— WHAT YOU NEED TO DO —
Count the lines in the data below that contain the string "pixels", matching case exactly. Reply with the number only.
>> Begin RECORD EXCERPTS
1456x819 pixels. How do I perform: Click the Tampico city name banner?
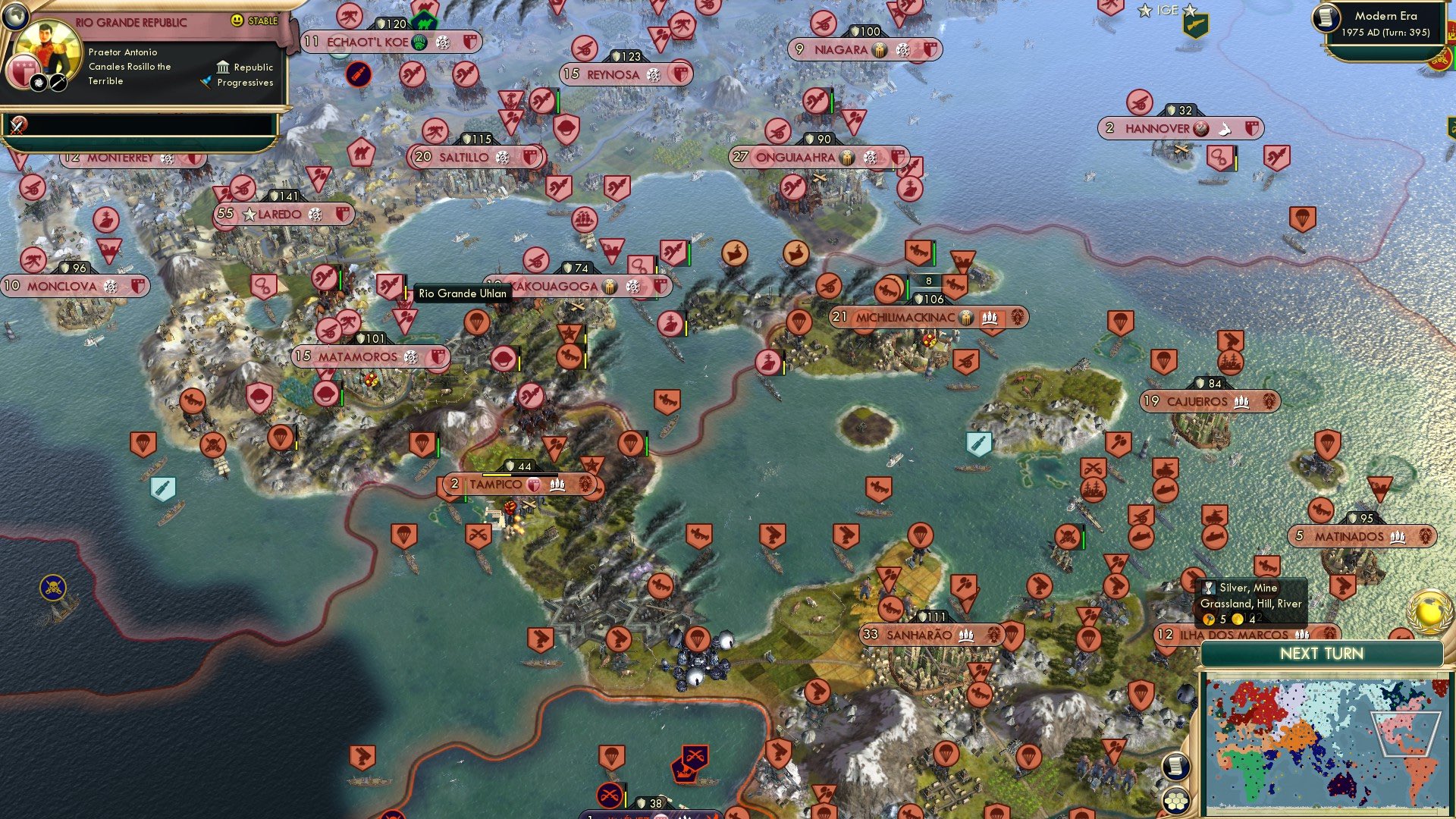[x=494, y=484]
>> End RECORD EXCERPTS
>> Begin RECORD EXCERPTS
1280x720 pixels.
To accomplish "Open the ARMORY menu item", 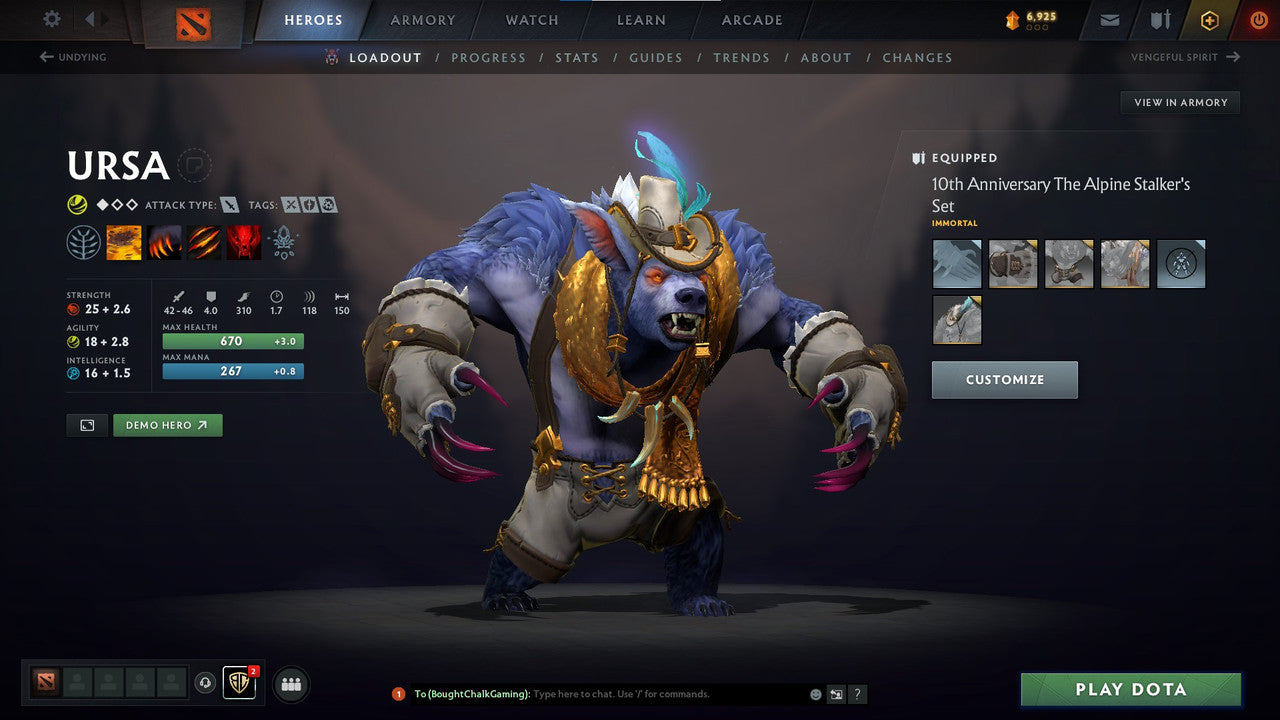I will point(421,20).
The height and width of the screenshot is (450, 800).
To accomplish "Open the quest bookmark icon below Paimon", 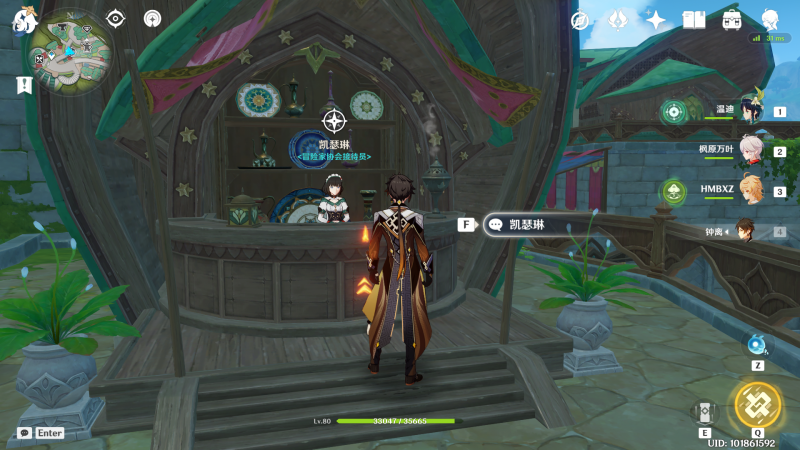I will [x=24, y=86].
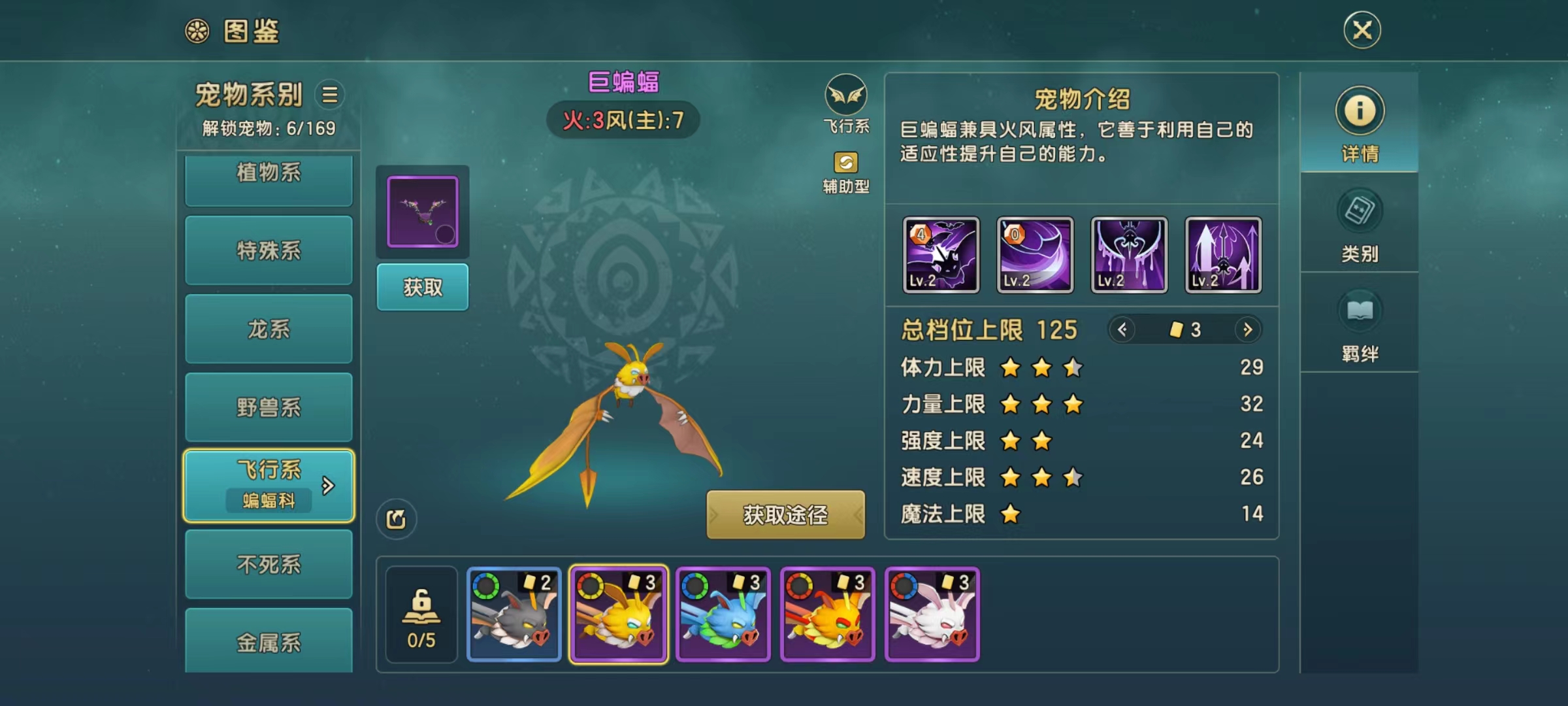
>> End RECORD EXCERPTS
>> Begin RECORD EXCERPTS
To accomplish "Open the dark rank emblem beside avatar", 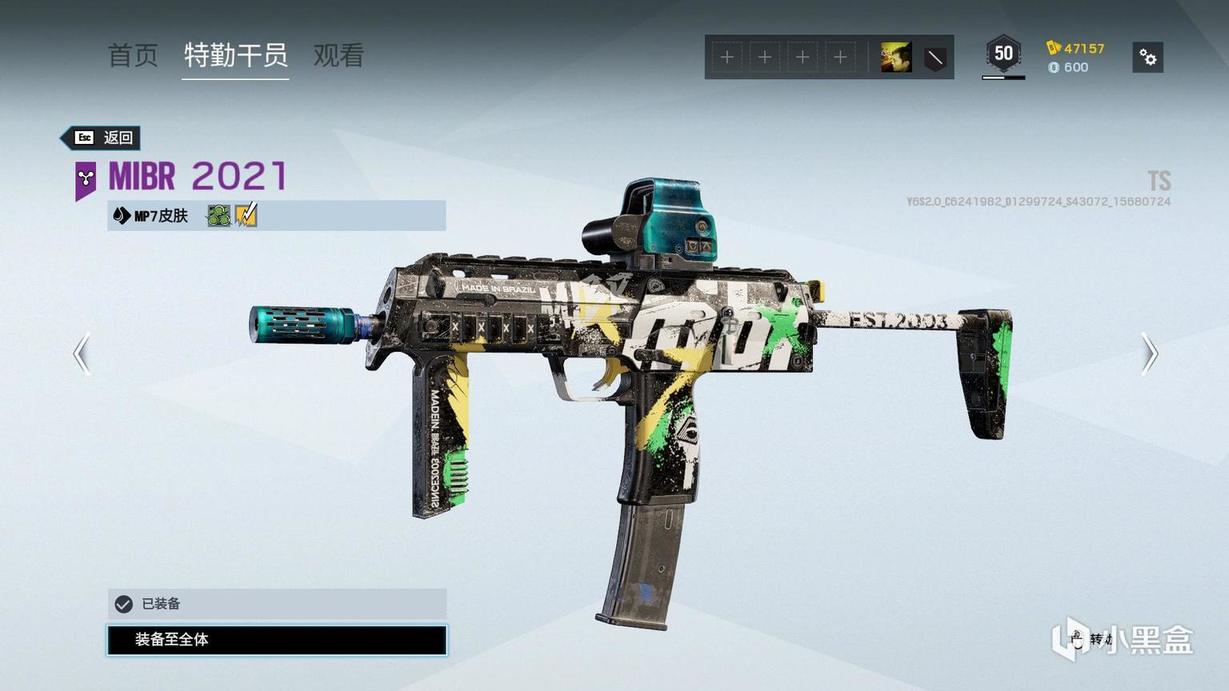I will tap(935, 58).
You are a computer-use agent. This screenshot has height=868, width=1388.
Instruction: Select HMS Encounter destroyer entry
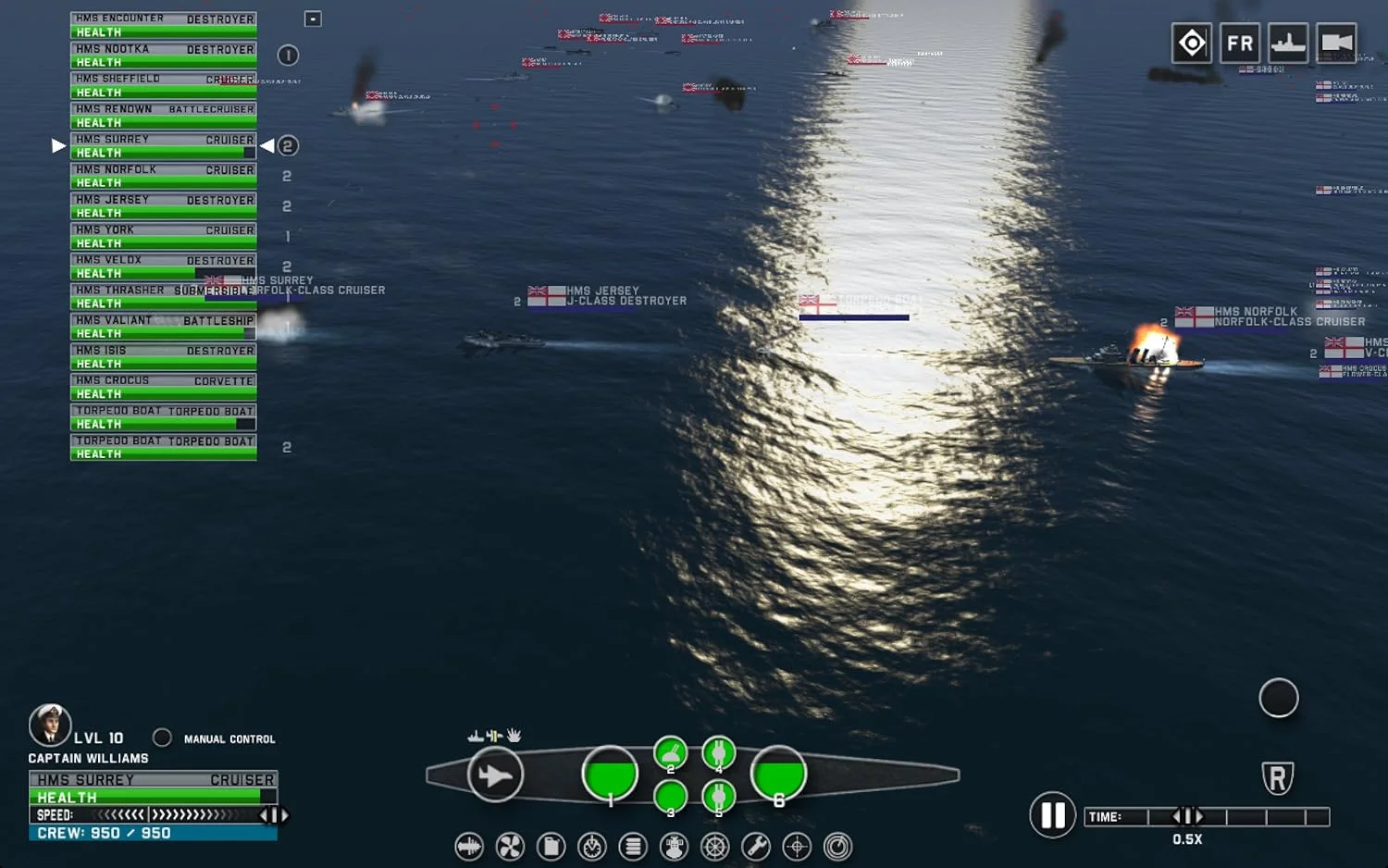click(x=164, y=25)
>> End RECORD EXCERPTS
— TASK ANSWER —
2